The funny thing is, I don't think anyone should go to college right after high school. I don't know why I was expecting my son to. I think so few people have any idea of who they are and what they truly want to be at that point in their life. I think working and traveling can gain you invaluable experience and knowledge. I believe that you should do what you are passionate about, what you enjoy doing, what makes you feel productive and positive about your day. I'm for sure not in my dream job. My dream job consists of living on a huge ranch running a rescue for horses and pit bulls and also a home for pregnant teens. But, I do truly enjoy my job. It makes me feel accomplished, productive and important and that's all I could really ever ask for. That's exactly what I want for Logan. But I cannot deny that those feelings happened even though it truly makes me happy that he has a well more developed idea of what he loves to do and how to make that a career for himself than I ever have. He is so much farther ahead than I was at his age and I am beyond thankful for that. It sickens me that society puts so much ridiculous pressure on parents, on kids to fit into this perfect mold or that means you are not successful or that that as a parent you have failed if your kid doesn't go to college and become a doctor or some of other career that makes ass loads of money.
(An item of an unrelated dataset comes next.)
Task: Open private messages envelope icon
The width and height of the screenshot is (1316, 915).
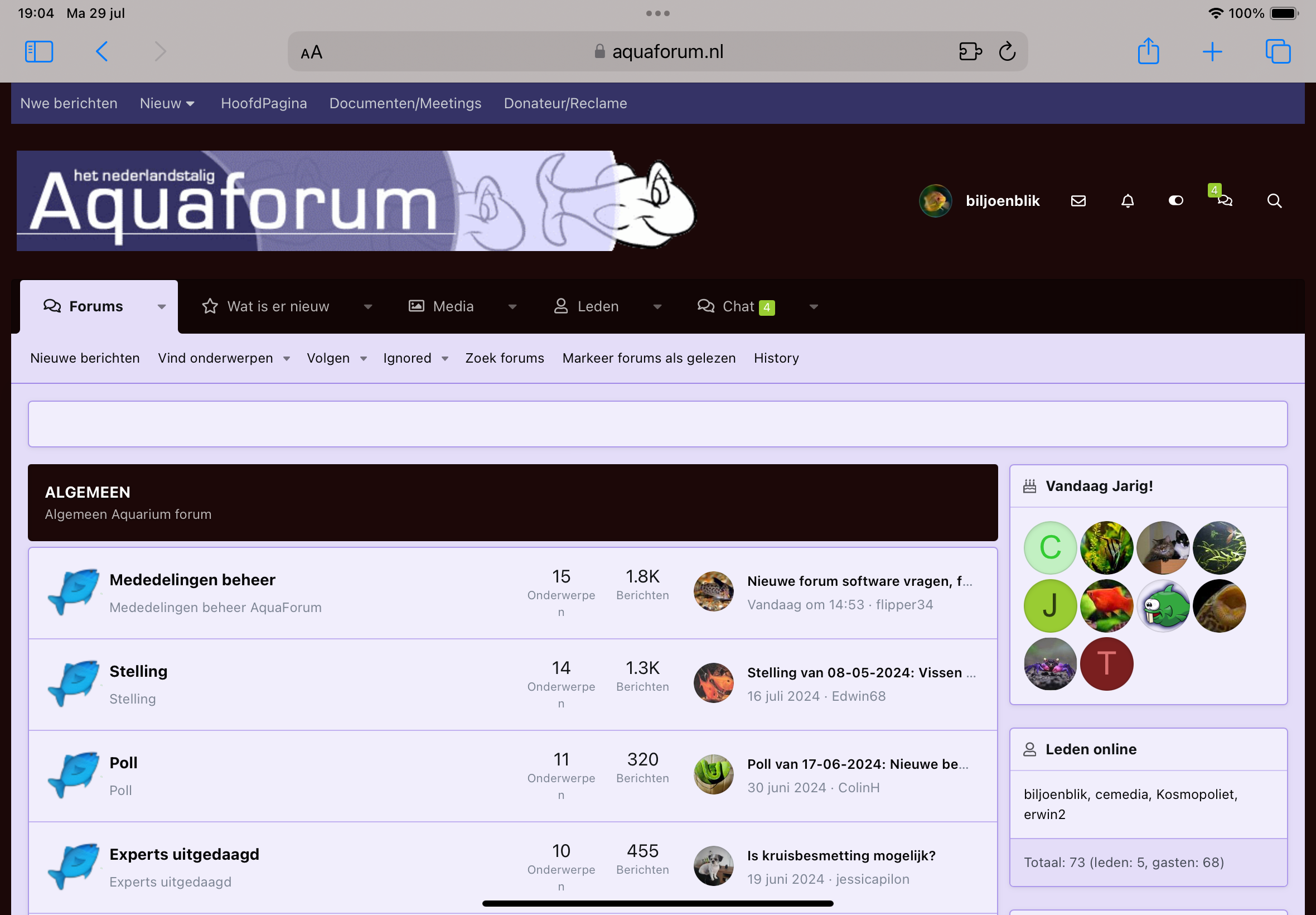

I also know that part of it is my own guilt for not going to college. Which when I think about it now is absolutely silly. I make just as much money as I would for anything I would have gone to school for. The good news is I don't have the debt from a degree. The experience I gained working for the companies I have over the past 12 years have taught me so much and I am extremely thankful for all that I have gained from them. I want to clarify though that I am not saying you shouldn't go to college. I think it is for some people and in some cases extremely necessary. Obviously you can't just work 5 years in a hospital and magically become a nurse. You need schooling for many avenues in life.
After Logan told me what he wants to do when he graduates, I took him to the local hobby shop and bought him a model car to put together. It's not an engine but it is lots of little pieces that have to be put together in a certain order, in a specific way. He loved it and had it built that week. For his birthday we got him the gas powered RC car he had been asking for. A step up from the model car. More intricate, more pieces, more engine, more maintenance. Gray has to replace the starter in the Jeep this weekend and Logan will be assisting him to start learning, gaining experience. I want my son to do what he loves. I want him to work hard and do what makes him happy. That will be the biggest success for him and for me as a parent. Fuck what society thinks.